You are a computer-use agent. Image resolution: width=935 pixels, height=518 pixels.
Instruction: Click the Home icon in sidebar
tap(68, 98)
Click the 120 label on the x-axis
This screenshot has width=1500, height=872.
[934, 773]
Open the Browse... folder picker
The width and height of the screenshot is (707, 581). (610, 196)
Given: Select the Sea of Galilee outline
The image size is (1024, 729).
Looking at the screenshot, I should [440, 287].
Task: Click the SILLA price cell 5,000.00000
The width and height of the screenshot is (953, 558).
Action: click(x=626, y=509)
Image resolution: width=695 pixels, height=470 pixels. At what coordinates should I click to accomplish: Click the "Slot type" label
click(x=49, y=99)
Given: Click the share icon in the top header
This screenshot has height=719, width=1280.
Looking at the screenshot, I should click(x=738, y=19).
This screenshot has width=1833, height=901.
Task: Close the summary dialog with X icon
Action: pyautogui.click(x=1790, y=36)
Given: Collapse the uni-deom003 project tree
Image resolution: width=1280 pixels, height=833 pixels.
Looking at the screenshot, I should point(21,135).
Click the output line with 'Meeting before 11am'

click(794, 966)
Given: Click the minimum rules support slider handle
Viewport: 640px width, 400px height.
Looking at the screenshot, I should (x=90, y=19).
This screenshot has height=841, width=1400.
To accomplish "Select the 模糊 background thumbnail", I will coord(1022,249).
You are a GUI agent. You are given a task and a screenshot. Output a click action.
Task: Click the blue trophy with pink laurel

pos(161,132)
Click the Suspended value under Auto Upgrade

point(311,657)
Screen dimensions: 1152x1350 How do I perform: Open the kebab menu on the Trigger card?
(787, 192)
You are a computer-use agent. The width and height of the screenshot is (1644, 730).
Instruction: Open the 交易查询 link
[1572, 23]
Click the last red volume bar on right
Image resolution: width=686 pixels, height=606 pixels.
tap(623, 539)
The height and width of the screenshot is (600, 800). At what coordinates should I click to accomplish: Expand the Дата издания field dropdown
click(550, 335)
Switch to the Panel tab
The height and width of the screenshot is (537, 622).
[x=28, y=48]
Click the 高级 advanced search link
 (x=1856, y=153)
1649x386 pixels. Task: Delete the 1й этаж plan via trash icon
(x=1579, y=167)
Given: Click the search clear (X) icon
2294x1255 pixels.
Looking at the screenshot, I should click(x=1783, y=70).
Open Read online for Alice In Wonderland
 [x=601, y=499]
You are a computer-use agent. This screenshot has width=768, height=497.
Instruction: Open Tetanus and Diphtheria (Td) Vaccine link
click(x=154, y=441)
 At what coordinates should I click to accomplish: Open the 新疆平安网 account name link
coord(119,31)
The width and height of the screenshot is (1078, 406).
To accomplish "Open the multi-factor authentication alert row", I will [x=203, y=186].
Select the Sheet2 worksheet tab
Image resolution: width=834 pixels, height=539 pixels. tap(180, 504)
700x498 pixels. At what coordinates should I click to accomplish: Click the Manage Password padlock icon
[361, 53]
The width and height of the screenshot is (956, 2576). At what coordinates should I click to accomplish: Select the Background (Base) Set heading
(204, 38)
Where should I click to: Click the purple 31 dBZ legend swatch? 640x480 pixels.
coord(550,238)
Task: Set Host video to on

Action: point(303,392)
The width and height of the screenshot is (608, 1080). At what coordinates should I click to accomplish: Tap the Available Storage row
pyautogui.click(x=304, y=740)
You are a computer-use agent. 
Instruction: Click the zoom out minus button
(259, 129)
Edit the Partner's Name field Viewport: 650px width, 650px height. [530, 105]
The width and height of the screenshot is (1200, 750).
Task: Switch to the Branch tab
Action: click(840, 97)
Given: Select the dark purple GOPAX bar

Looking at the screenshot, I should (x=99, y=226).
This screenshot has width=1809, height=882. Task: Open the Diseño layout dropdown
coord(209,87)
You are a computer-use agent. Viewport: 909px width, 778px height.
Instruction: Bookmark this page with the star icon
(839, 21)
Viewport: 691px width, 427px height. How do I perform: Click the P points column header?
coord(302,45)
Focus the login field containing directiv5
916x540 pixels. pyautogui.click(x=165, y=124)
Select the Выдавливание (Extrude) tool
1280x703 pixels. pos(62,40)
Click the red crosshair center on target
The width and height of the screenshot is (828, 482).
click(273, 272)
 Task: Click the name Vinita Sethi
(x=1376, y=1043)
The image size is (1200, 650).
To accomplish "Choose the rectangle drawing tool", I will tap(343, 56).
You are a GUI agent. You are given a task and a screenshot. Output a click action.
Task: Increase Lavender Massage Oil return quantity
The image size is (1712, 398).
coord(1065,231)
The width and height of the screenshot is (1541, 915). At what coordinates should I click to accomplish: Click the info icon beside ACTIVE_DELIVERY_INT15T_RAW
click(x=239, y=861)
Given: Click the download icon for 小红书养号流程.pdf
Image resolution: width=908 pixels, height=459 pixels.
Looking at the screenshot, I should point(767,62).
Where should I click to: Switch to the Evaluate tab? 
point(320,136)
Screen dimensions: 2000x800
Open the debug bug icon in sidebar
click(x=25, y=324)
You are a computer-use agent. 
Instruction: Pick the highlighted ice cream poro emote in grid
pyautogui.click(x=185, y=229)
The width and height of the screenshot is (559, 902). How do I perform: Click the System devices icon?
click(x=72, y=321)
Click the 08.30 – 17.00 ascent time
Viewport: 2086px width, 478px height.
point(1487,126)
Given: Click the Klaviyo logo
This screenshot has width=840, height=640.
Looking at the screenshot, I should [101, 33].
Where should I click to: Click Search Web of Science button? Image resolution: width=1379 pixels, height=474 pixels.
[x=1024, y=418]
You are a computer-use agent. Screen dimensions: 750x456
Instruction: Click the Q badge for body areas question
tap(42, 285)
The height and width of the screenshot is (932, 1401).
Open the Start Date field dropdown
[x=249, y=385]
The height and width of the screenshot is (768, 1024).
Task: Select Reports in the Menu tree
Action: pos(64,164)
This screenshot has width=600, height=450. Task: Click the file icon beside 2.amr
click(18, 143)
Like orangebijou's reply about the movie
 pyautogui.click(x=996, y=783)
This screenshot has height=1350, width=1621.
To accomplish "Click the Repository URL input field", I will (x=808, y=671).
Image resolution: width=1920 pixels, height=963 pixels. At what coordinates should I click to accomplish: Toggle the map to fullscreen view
***
» TASK DETAILS: Reproduce each record shown above without altering a single word.

» OUTPUT:
You are a computer-use agent. Image resolution: width=935 pixels, height=518 pixels.
Instruction: Click the Home icon in sidebar
tap(68, 98)
Click the 120 label on the x-axis
This screenshot has width=1500, height=872.
[934, 773]
Open the Browse... folder picker
The width and height of the screenshot is (707, 581). (610, 196)
Given: Select the Sea of Galilee outline
The image size is (1024, 729).
Looking at the screenshot, I should [440, 287].
Task: Click the SILLA price cell 5,000.00000
The width and height of the screenshot is (953, 558).
Action: click(x=626, y=509)
Image resolution: width=695 pixels, height=470 pixels. At what coordinates should I click to accomplish: Click the "Slot type" label
click(x=49, y=99)
Given: Click the share icon in the top header
This screenshot has height=719, width=1280.
Looking at the screenshot, I should click(x=738, y=19).
This screenshot has width=1833, height=901.
Task: Close the summary dialog with X icon
Action: pyautogui.click(x=1790, y=36)
Given: Collapse the uni-deom003 project tree
Image resolution: width=1280 pixels, height=833 pixels.
Looking at the screenshot, I should point(21,135).
Click the output line with 'Meeting before 11am'

click(794, 966)
Given: Click the minimum rules support slider handle
Viewport: 640px width, 400px height.
Looking at the screenshot, I should (x=90, y=19).
This screenshot has height=841, width=1400.
To accomplish "Select the 模糊 background thumbnail", I will coord(1022,249).
You are a GUI agent. You are given a task and a screenshot. Output a click action.
Task: Click the blue trophy with pink laurel

pos(161,132)
Click the Suspended value under Auto Upgrade

point(311,657)
Screen dimensions: 1152x1350 How do I perform: Open the kebab menu on the Trigger card?
(787, 192)
You are a computer-use agent. The width and height of the screenshot is (1644, 730).
Instruction: Open the 交易查询 link
[1572, 23]
Click the last red volume bar on right
Image resolution: width=686 pixels, height=606 pixels.
tap(623, 539)
The height and width of the screenshot is (600, 800). At what coordinates should I click to accomplish: Expand the Дата издания field dropdown
click(550, 335)
Switch to the Panel tab
The height and width of the screenshot is (537, 622).
[x=28, y=48]
Click the 高级 advanced search link
 (x=1856, y=153)
1649x386 pixels. Task: Delete the 1й этаж plan via trash icon
(x=1579, y=167)
Given: Click the search clear (X) icon
2294x1255 pixels.
Looking at the screenshot, I should click(x=1783, y=70).
Open Read online for Alice In Wonderland
 [x=601, y=499]
You are a computer-use agent. This screenshot has width=768, height=497.
Instruction: Open Tetanus and Diphtheria (Td) Vaccine link
click(x=154, y=441)
 At what coordinates should I click to accomplish: Open the 新疆平安网 account name link
coord(119,31)
The width and height of the screenshot is (1078, 406).
To accomplish "Open the multi-factor authentication alert row", I will [x=203, y=186].
Select the Sheet2 worksheet tab
Image resolution: width=834 pixels, height=539 pixels. tap(180, 504)
700x498 pixels. At what coordinates should I click to accomplish: Click the Manage Password padlock icon
[361, 53]
The width and height of the screenshot is (956, 2576). At what coordinates should I click to accomplish: Select the Background (Base) Set heading
(204, 38)
Where should I click to: Click the purple 31 dBZ legend swatch? 640x480 pixels.
coord(550,238)
Task: Set Host video to on

Action: point(303,392)
The width and height of the screenshot is (608, 1080). At what coordinates should I click to accomplish: Tap the Available Storage row
pyautogui.click(x=304, y=740)
You are a computer-use agent. 
Instruction: Click the zoom out minus button
(259, 129)
Edit the Partner's Name field Viewport: 650px width, 650px height. [530, 105]
The width and height of the screenshot is (1200, 750).
Task: Switch to the Branch tab
Action: click(840, 97)
Given: Select the dark purple GOPAX bar

Looking at the screenshot, I should (x=99, y=226).
This screenshot has width=1809, height=882. Task: Open the Diseño layout dropdown
coord(209,87)
You are a computer-use agent. Viewport: 909px width, 778px height.
Instruction: Bookmark this page with the star icon
(839, 21)
Viewport: 691px width, 427px height. How do I perform: Click the P points column header?
coord(302,45)
Focus the login field containing directiv5
916x540 pixels. pyautogui.click(x=165, y=124)
Select the Выдавливание (Extrude) tool
1280x703 pixels. pos(62,40)
Click the red crosshair center on target
The width and height of the screenshot is (828, 482).
click(273, 272)
 Task: Click the name Vinita Sethi
(x=1376, y=1043)
The image size is (1200, 650).
To accomplish "Choose the rectangle drawing tool", I will tap(343, 56).
You are a GUI agent. You are given a task and a screenshot. Output a click action.
Task: Increase Lavender Massage Oil return quantity
The image size is (1712, 398).
coord(1065,231)
The width and height of the screenshot is (1541, 915). At what coordinates should I click to accomplish: Click the info icon beside ACTIVE_DELIVERY_INT15T_RAW
click(x=239, y=861)
Given: Click the download icon for 小红书养号流程.pdf
Image resolution: width=908 pixels, height=459 pixels.
Looking at the screenshot, I should point(767,62).
Where should I click to: Switch to the Evaluate tab? 
point(320,136)
Screen dimensions: 2000x800
Open the debug bug icon in sidebar
click(x=25, y=324)
You are a computer-use agent. 
Instruction: Pick the highlighted ice cream poro emote in grid
pyautogui.click(x=185, y=229)
The width and height of the screenshot is (559, 902). How do I perform: Click the System devices icon?
click(x=72, y=321)
Click the 08.30 – 17.00 ascent time
Viewport: 2086px width, 478px height.
point(1487,126)
Given: Click the Klaviyo logo
This screenshot has width=840, height=640.
Looking at the screenshot, I should [101, 33].
Where should I click to: Click Search Web of Science button? Image resolution: width=1379 pixels, height=474 pixels.
[x=1024, y=418]
You are a computer-use agent. Screen dimensions: 750x456
Instruction: Click the Q badge for body areas question
tap(42, 285)
The height and width of the screenshot is (932, 1401).
Open the Start Date field dropdown
[x=249, y=385]
The height and width of the screenshot is (768, 1024).
Task: Select Reports in the Menu tree
Action: pos(64,164)
This screenshot has width=600, height=450. Task: Click the file icon beside 2.amr
click(18, 143)
Like orangebijou's reply about the movie
 pyautogui.click(x=996, y=783)
This screenshot has height=1350, width=1621.
To accomplish "Click the Repository URL input field", I will (x=808, y=671).
Image resolution: width=1920 pixels, height=963 pixels. At what coordinates should I click to accomplish: Toggle the map to fullscreen view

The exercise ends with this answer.